I averaged more than 10,000 steps this week, but I had a few really good days that balanced out some more sedentary ones. My more productive work days are my worst step days -- sometimes I wish I had a more active job.
Monday: 8,552 steps, Spin class
Tuesday: 10,736 steps, ran 20 minutes
Wednesday: 10,381 steps, went for a walk
Thursday: 8,429 steps, 10 minutes on the rower
Friday: 17,639 steps, ran 24 minutes
Saturday: 6,055 steps, Pilates Circuit class
Sunday: 8,507 steps, Masters Swim practice
I tweeted today about my new weight goals:
Redid my weight tracker and added rewards at each benchmark. @HalfSizeMe pic.twitter.com/Dhn9f4b3BjHere are the milestones, benchmark dates and revised rewards:
— PerfectImperfect (@toledolefty) November 3, 2013
174, December 11, Sephora makeover (I would have to buy some product)
168, January 22, New jeans
162, March 5, Leather jacket
157, April 16, New bras
151, May 28, Session with a personal shopper
My weight goal is 155, but I am thinking of the advice to get below the goal to have a maintenance range. I would try to keep the scale between 150-155.

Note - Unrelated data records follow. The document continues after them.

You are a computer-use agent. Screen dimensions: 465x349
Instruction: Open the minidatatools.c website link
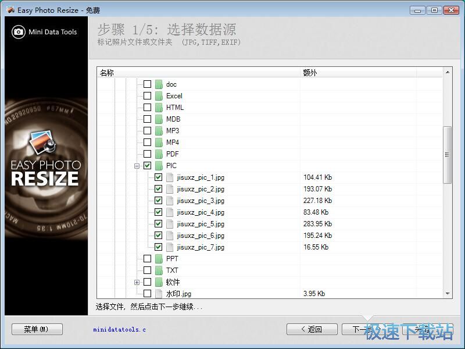[x=120, y=330]
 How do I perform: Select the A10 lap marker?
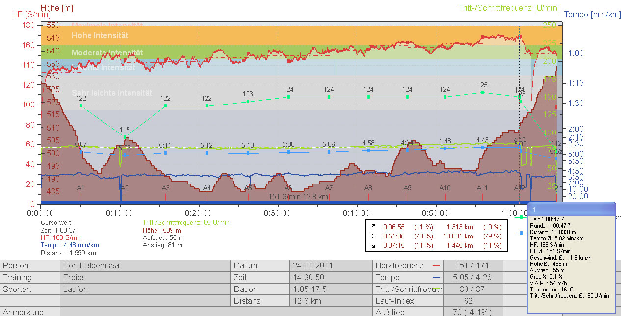coord(445,188)
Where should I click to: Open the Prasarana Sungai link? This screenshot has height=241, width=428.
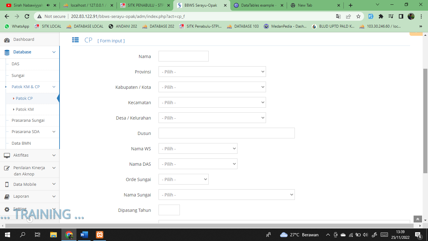pyautogui.click(x=28, y=121)
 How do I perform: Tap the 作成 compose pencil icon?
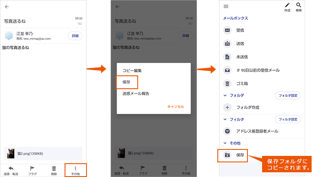[x=287, y=6]
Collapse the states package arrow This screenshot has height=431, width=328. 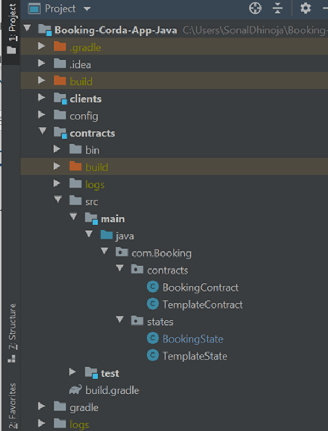tap(120, 320)
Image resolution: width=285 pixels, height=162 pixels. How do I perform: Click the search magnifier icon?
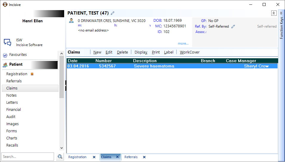(60, 157)
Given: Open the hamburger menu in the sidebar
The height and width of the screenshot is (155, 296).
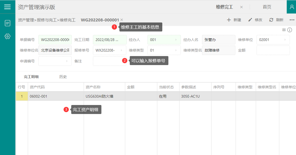Looking at the screenshot, I should click(7, 7).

The dates are targets, but I will do the rewards earlier or later, whenever I hit the benchmark weight on an official (Wednesday) weigh-in. I had never done rewards before, so I'm thinking that they might help keep me more on track. I have a weird reluctance to do rewards so they might be just the thing. I also tried to be strategic and choose things I might need anyway. If I drop 12 pounds, I should be getting into a different jeans size, for example.
Hope you all have a good week. Thanks for reading!